**ASSIGNED TASK**
Working from the records below, repeat exactly the lines starting at the line that contains "Given: Click the Sri Lanka flag icon" and ending at the line that contains "Task: Click the 0.6 y-axis tick label", inclusive.

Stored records
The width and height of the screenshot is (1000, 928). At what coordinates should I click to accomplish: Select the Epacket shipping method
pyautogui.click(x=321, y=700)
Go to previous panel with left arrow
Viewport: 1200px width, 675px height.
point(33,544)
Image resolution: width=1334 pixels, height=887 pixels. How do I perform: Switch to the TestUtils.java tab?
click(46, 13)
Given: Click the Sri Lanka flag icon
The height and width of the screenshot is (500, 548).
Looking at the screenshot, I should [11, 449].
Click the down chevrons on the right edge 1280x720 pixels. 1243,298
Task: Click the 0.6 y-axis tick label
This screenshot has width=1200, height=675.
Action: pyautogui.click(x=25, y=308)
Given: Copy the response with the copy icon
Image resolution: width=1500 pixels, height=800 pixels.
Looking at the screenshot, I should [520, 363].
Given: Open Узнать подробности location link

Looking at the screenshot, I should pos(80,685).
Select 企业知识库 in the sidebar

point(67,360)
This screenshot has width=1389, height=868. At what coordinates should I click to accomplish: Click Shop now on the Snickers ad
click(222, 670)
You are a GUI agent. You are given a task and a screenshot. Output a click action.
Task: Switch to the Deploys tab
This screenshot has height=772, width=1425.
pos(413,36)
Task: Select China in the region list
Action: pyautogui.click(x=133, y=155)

**OUTPUT OF THE TASK**
Given: Click the Sri Lanka flag icon
The height and width of the screenshot is (500, 548).
Looking at the screenshot, I should [11, 449].
Click the down chevrons on the right edge 1280x720 pixels. 1243,298
Task: Click the 0.6 y-axis tick label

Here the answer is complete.